« La catastrophe annoncée ne s’est pas produite » dans les services d’urgences cet été, affirmait fin août François Braun, dans un entretien au « Quotidien ». Moins de quatre mois plus tard, ses ex-collègues de Samu-Urgences de France (SUdF) ont dressé un bilan plus mitigé, voire sévère, de cette période estivale, lors de leur journée annuelle. Directrice médicale adjointe du Samu 94, la Dr Charlotte Chollet-Xémard n’a pas mâché ses mots devant ses confrères. « La catastrophe était attendue, elle est survenue, a-t-elle recadré. L’été 2022 fut le pire été que les professionnels de santé aient connu. »
L’urgentiste de l'hôpital Henri-Mondor (AP-HP) considère que les structures d’urgences ont été mises « en surtension » durant l’été pour les raisons bien connues : crise sanitaire, « tensions majeures » sur les ressources humaines, fermeture de lits d’hospitalisation, « moindre disponibilité de l’offre de soins libérale » liée aux congés estivaux, etc. Et si le système de santé a finalement réussi à « tenir », concède la Dr Chollet-Xémard, c’est avant tout « grâce aux capacités d’adaptation et à la résilience » de tous les professionnels des urgences. Mais cette résilience a « atteint ses limites » car « tous les indicateurs montrent que la rupture est consommée », s’est empressée d’ajouter l’urgentiste.
« 2 000 à 3 000 morts liés à l’overcrowding » ?
Les résultats de deux enquêtes estivales du SUdF ont été présentés pour illustrer les difficultés des services.
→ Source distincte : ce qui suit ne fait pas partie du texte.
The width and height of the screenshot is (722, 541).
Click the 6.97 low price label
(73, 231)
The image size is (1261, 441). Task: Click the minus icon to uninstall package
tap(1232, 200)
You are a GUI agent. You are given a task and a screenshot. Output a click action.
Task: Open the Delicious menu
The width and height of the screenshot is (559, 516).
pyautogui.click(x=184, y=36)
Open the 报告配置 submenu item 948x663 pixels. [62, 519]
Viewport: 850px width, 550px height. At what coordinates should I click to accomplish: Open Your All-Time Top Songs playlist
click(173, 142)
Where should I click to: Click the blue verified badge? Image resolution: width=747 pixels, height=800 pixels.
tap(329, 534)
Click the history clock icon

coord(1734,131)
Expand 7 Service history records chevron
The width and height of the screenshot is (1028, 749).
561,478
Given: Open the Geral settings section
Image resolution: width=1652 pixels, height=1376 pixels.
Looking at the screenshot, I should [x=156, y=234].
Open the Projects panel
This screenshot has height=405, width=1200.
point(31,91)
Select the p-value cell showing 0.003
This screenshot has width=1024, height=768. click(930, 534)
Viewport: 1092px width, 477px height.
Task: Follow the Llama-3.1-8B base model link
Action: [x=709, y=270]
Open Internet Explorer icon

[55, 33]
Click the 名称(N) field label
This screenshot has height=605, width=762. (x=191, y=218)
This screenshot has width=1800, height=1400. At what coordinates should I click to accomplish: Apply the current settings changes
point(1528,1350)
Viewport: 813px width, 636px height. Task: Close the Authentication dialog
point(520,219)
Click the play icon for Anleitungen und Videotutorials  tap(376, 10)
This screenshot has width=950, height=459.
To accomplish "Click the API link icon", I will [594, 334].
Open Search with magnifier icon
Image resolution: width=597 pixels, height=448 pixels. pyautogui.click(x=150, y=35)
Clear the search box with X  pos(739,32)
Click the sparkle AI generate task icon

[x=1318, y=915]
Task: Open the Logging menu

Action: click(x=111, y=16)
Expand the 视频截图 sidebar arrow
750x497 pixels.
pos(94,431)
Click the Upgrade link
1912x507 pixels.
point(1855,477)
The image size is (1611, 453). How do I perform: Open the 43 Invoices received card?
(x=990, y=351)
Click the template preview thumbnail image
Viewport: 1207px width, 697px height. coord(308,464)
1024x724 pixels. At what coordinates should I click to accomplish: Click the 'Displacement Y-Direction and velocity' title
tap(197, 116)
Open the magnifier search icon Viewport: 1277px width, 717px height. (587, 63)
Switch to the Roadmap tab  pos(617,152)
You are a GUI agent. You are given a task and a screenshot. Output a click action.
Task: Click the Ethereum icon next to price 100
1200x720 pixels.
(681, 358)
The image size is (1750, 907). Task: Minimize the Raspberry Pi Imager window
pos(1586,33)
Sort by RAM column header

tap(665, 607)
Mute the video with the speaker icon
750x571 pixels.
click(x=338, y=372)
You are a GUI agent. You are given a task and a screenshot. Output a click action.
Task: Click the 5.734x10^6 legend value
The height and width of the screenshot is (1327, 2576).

Publiée en août, la première a considéré que les recommandations de la mission Braun ne permettaient pas « d’assurer une fluidité et un fonctionnement sécuritaire » aux urgences, tout en alertant sur une « situation explosive ». La deuxième a tiré mi-septembre un bilan contrasté des mesures estivales. Elle fustige « le problème crucial de dysfonctionnement des SU », tout en réclamant, à terme, une généralisation de la régulation médicale préalable.
Aujourd'hui, le malaise des blouses blanches semble toujours palpable. Le Dr Jean-François Cibien, vice-président du SUdF, considère qu’il y a un « gouffre » entre la satisfaction de François Braun et le ressenti des soignants. « On nous dit que l’hôpital a tenu cet été, mais à quel prix ? On n’a jamais eu autant de tentatives de suicides depuis cet été, jamais eu autant de gens au bord de l’épuisement », analyse l’urgentiste du centre hospitalier d'Agen. Quant à la saturation des services, elle n'aurait pas été sans conséquences. Le Dr Cibien estime qu’il y aurait eu « 2 000 à 3 000 morts liés à l’overcrowding (encombrement des services d'urgences, NDLR) cet été ».
Inquiétudes sur la fin de l'année
Celui qui est président de l’intersyndicale Action praticiens hôpital (APH) trouve que le ministre n’est pas allé assez loin dans la mise en place de mesures d’attractivité. Si les indemnités de garde des PH ont bien été revalorisées de 50 %, celui-ci fait valoir qu’il était question au départ de « doubler les gardes ». Quant au doublement de l'indemnisation des demi-périodes de temps de travail additionnel (TTA), « il ne s’agit pas d’une mesure de la mission Braun, mais d’une mesure Covid », relativise l’urgentiste.
Successeur de François Braun à la tête de SUdF, le Dr Marc Noizet a évoqué lui aussi des hôpitaux « complètement saturés » et des « difficultés qui vont encore s’accroître ». En cause, « les problématiques épidémiques actuelles » et « ce que nous réserve la fin d’année avec la pression libérale ».
D’où l’importance à ses yeux de recenser les « morts inattendues » dans les structures d'urgences avec le nouvel indicateur du syndicat : le « no dead ». Le 13 décembre, en une douzaine de jours, « six patients ont été déclarés comme étant décédés de manière inattendue dans les services des urgences », assure le président de SUdF qui incite ses confrères à opérer ce type de recensement pour alerter l’opinion.